Beneficial plant oils
Many plant oils including Avocado, Camellia and Rosehip are rich in antioxidants and can be applied to the skin daily for nourishment and resilience. Jojoba oil is a natural wax rich in Vitamin A, D & E which is similar to the skin’s own oil in structure. This may also give a degree of natural protection and contains antioxidants which help minimise free-radical damage through sun exposure.
Minimise unnecessary exposure to chemicals + keep your sunscreen for the weekend
I personally prefer not to use one at all, instead opting to cover up and wear a hat and sun glasses.

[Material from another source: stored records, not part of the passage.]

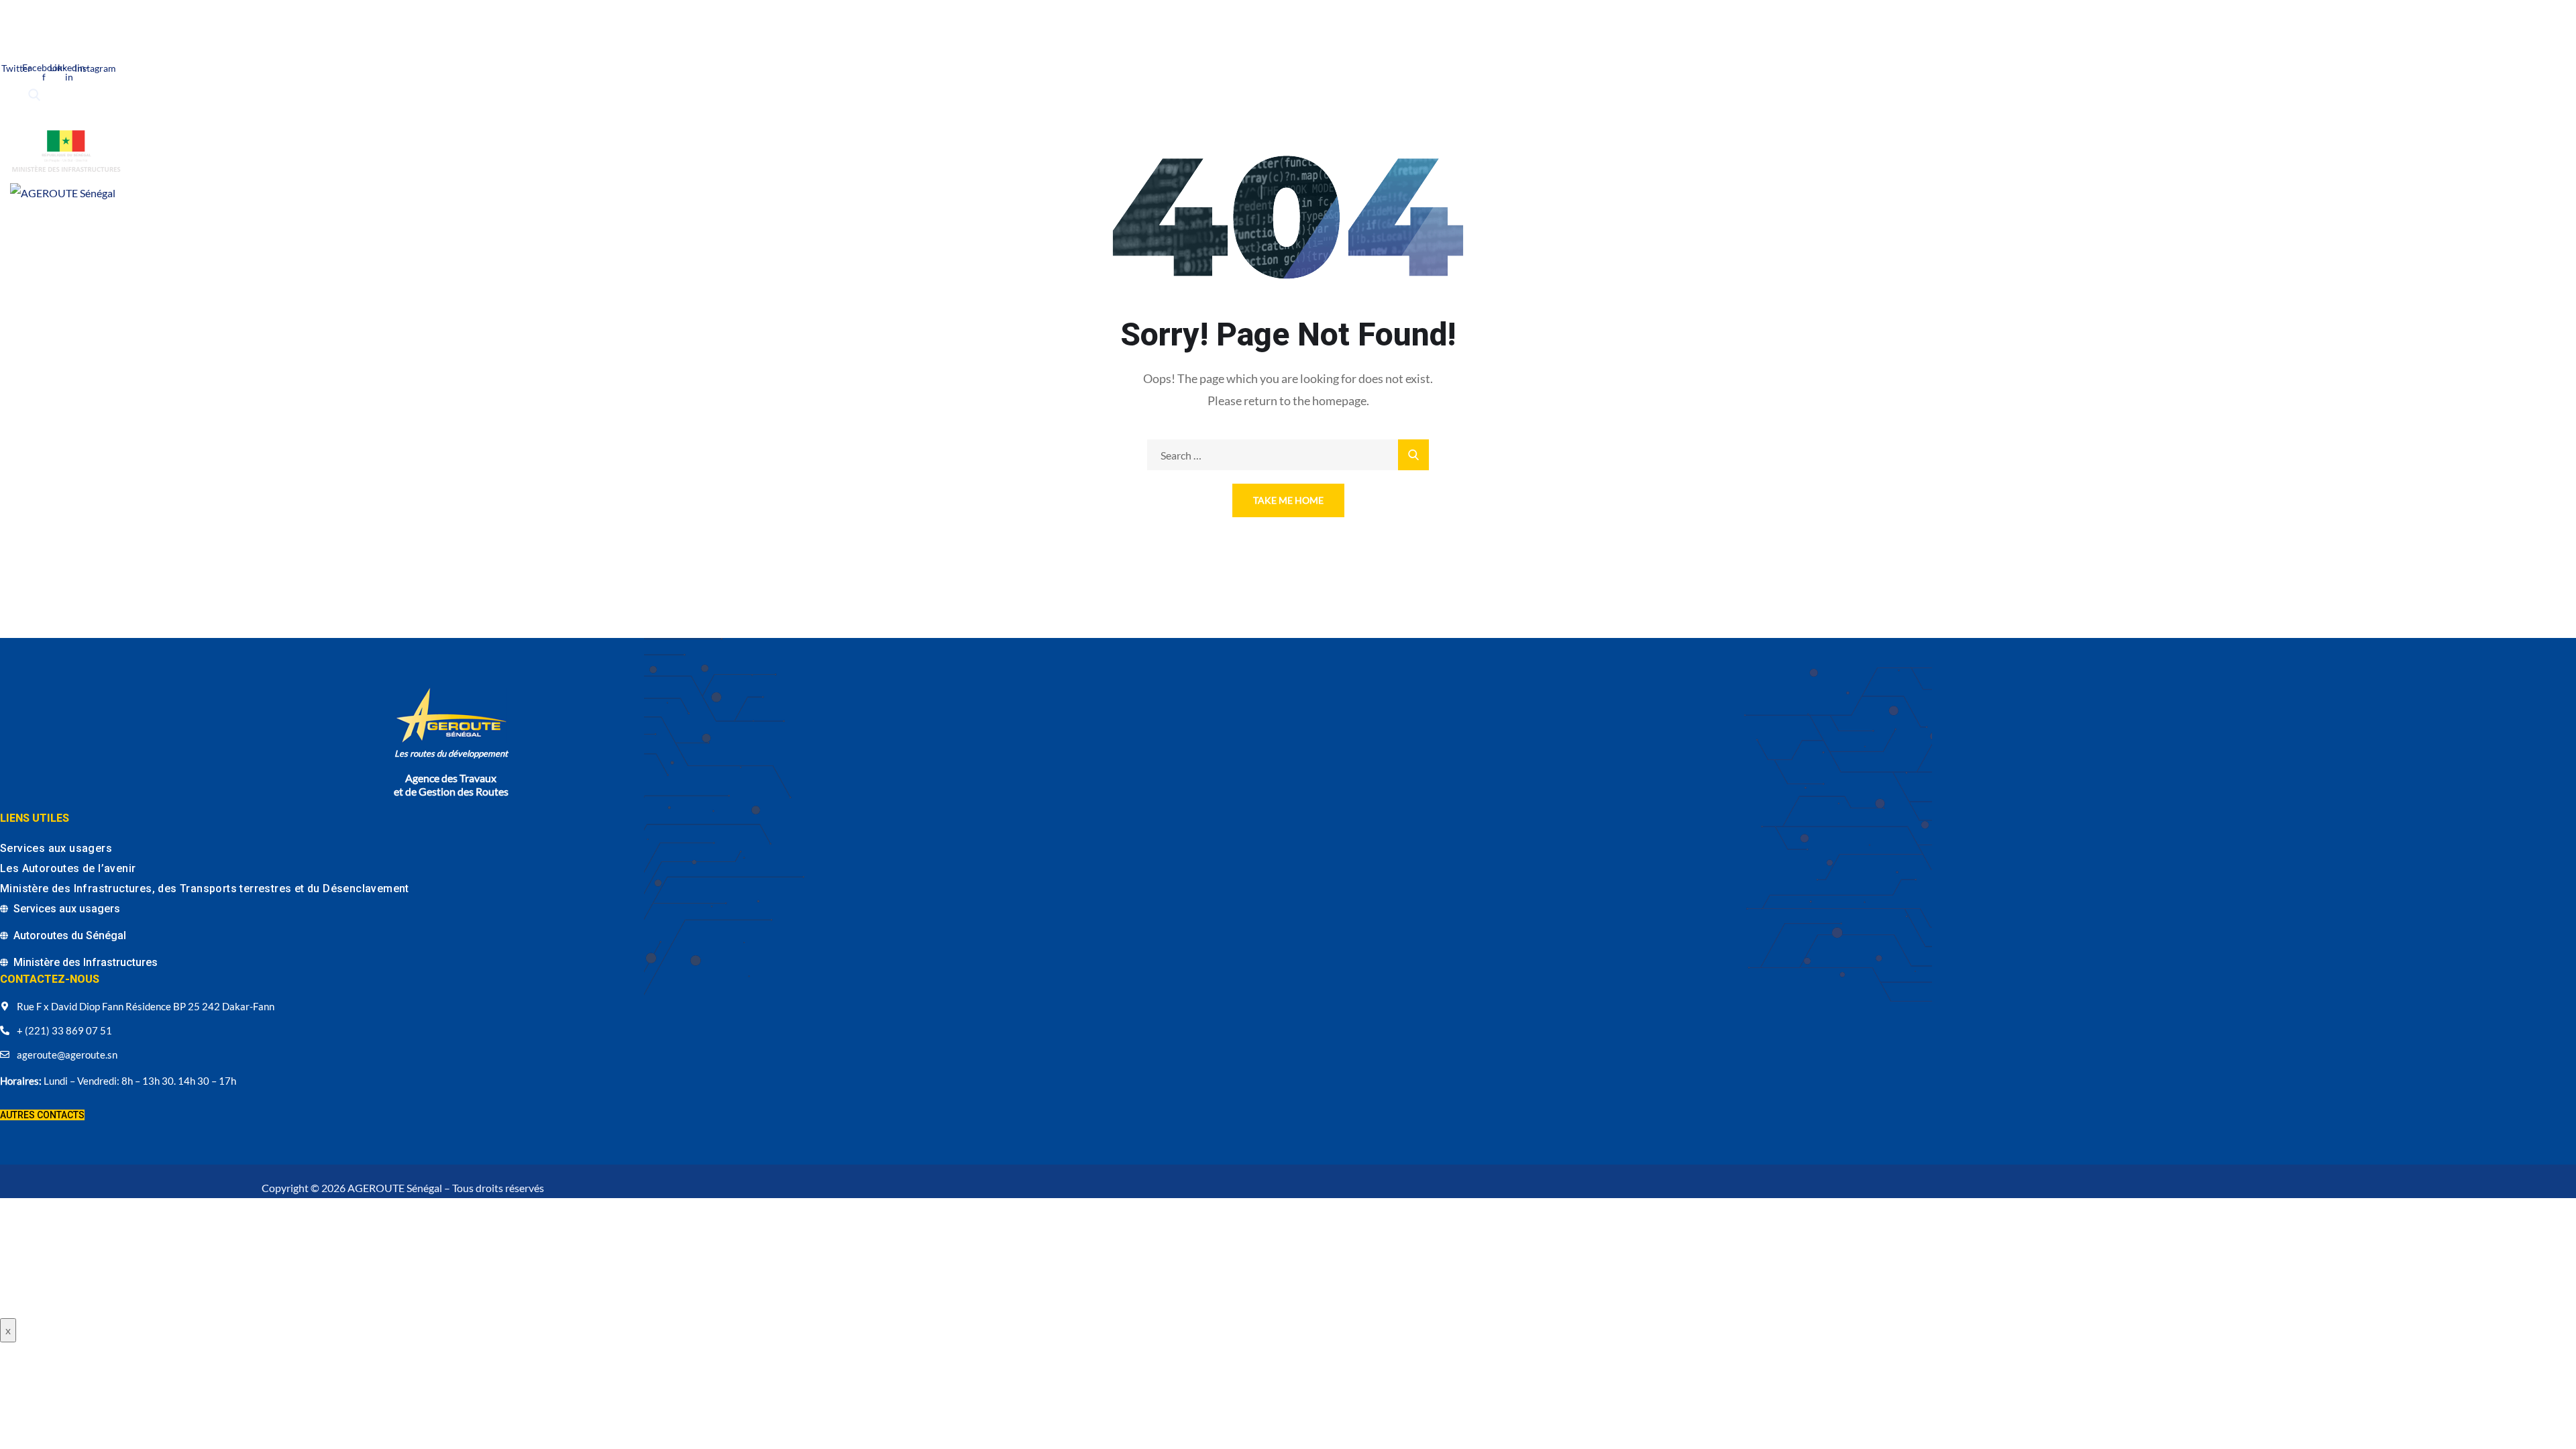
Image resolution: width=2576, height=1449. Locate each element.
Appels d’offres (382, 233)
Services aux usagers (56, 848)
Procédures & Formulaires (492, 233)
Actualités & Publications (271, 233)
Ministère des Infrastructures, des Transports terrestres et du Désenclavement (204, 888)
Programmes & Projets (141, 233)
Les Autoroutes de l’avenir (68, 868)
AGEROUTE (51, 233)
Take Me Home (1288, 500)
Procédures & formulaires (78, 299)
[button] (42, 1115)
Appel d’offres (402, 273)
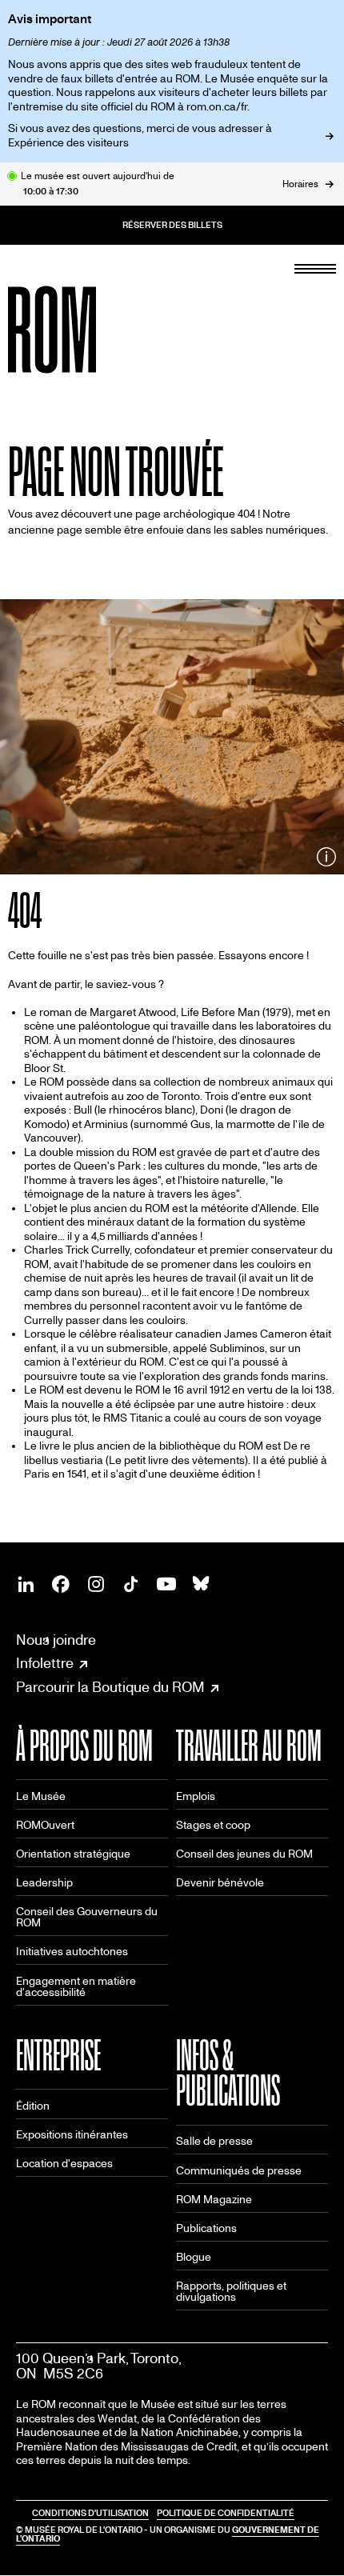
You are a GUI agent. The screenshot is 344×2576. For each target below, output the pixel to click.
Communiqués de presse (239, 2171)
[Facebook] (60, 1584)
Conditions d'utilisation (90, 2513)
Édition (33, 2106)
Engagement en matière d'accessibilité (76, 1986)
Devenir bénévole (220, 1883)
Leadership (44, 1883)
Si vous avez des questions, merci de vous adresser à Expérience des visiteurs (140, 136)
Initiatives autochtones (72, 1951)
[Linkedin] (25, 1584)
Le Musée (41, 1796)
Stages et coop (213, 1825)
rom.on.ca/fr (216, 107)
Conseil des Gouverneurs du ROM (87, 1917)
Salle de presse (214, 2141)
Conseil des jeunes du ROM (244, 1854)
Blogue (193, 2257)
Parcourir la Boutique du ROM (110, 1688)
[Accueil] (88, 330)
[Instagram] (96, 1584)
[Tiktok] (131, 1584)
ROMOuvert (45, 1825)
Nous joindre (56, 1640)
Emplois (195, 1796)
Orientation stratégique (73, 1854)
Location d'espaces (64, 2163)
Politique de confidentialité (225, 2513)
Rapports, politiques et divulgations (231, 2291)
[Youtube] (166, 1584)
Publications (206, 2228)
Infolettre (45, 1664)
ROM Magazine (214, 2199)
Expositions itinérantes (72, 2135)
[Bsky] (201, 1584)
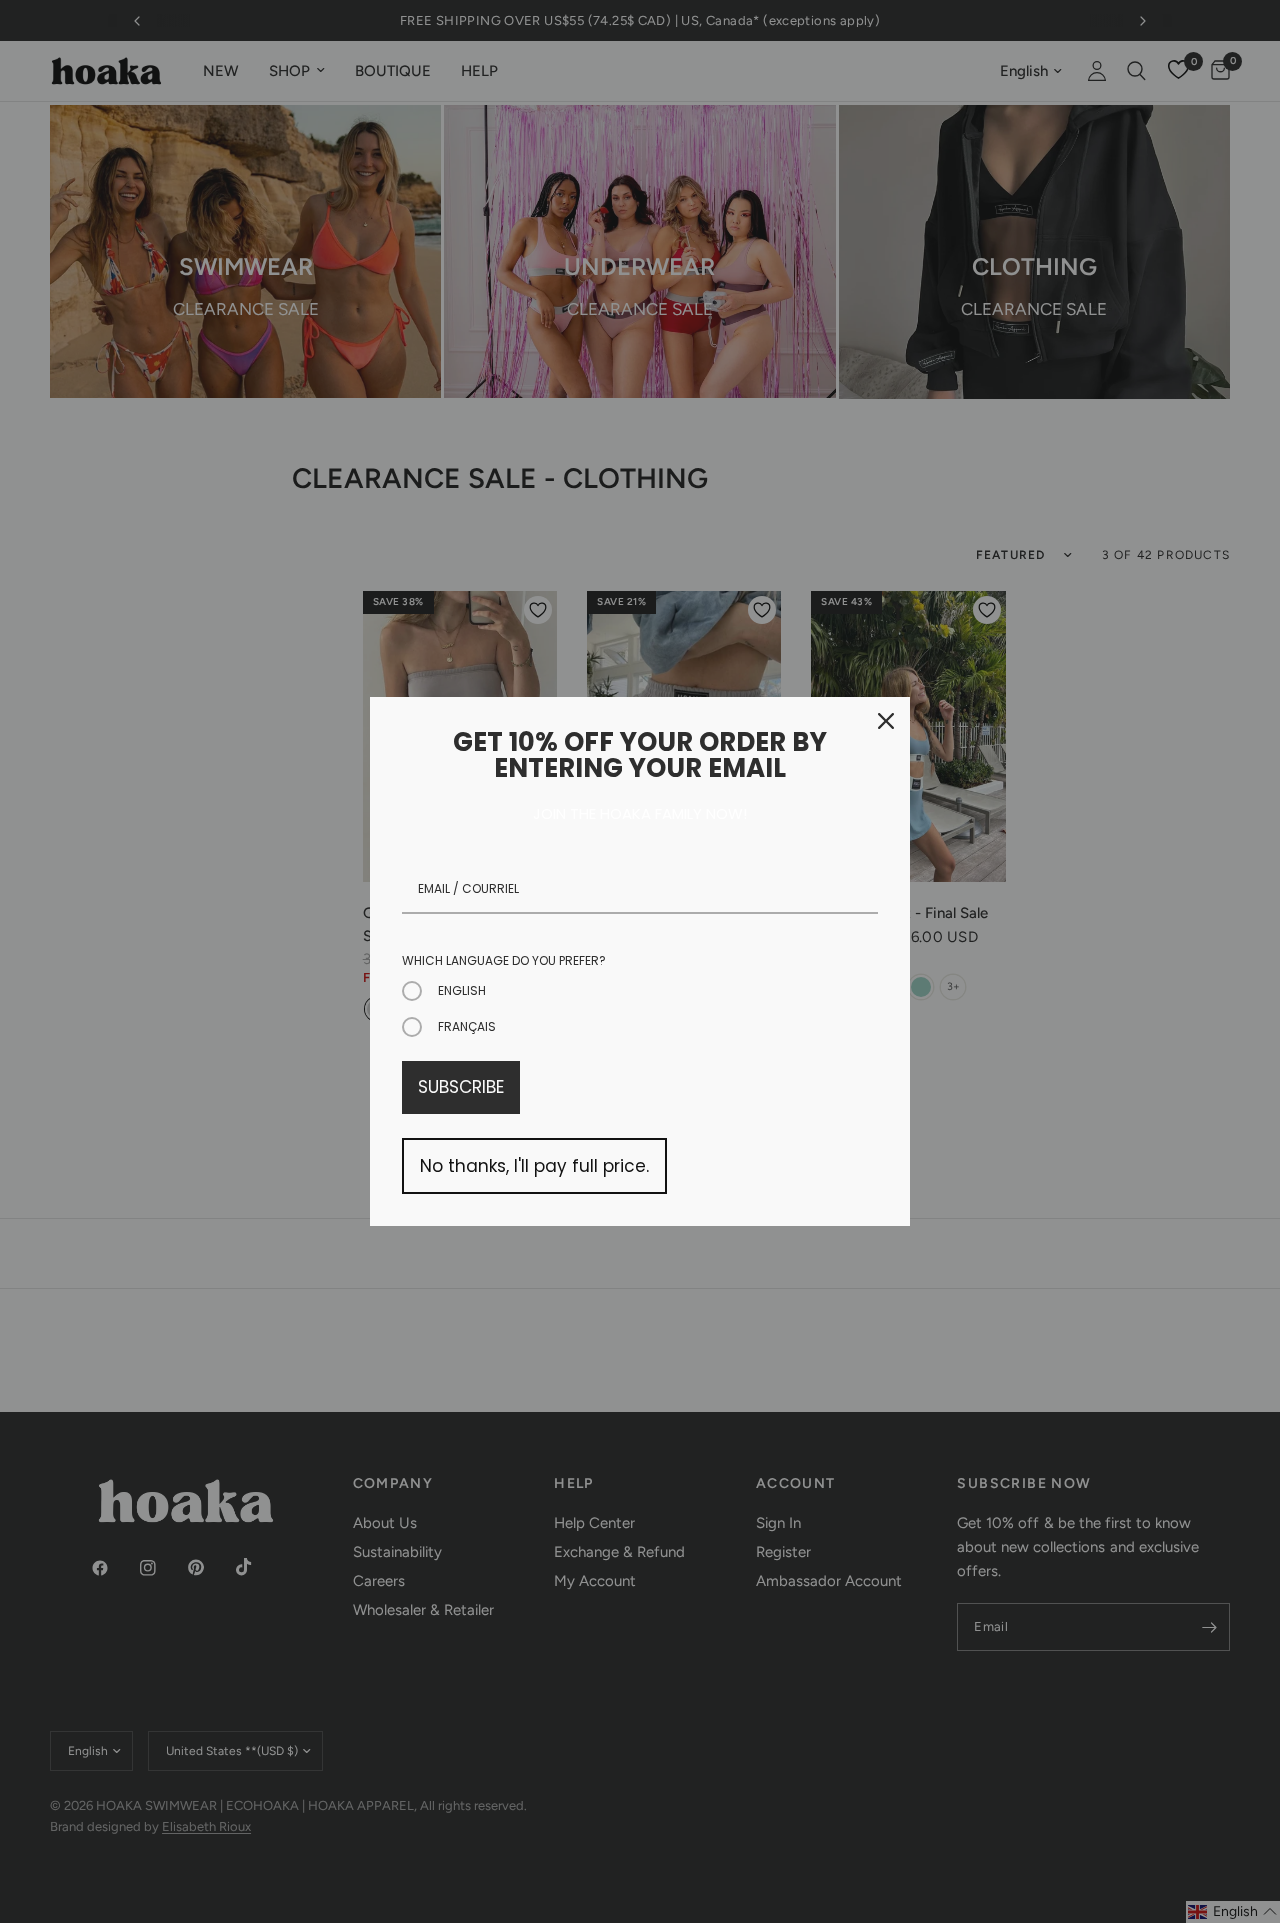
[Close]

If this is not for you follow these 2 simple steps when shopping for a sunscreen:
1. Always buy a sunscreen that contains a natural (mineral) light reflector ie zinc oxide or titanium dioxide. Avoid chemical (non-mineral) sunscreens at all costs as these usually contain high levels of oxybenzone, avobenzone and octisalate. Ingredients which penetrate the skin easily are known skin irritants and suspected hormone disruptors.
2. When purchasing a zinc based sunscreen first test on your skin. If it contains regular zinc oxide it will be noticeably white (this is good). If it contains micronized zinc (nano-particles) it will absorb without leaving an obvious white film. If in doubt call the company and ask for clarification.Please be aware that neither food nor plant oils will prevent you from burning. Like all things in life, moderation is the key so apply common sense. A small amount of sun exposure is healthy, essential in fact, but hours of exposure in the middle of the day is not.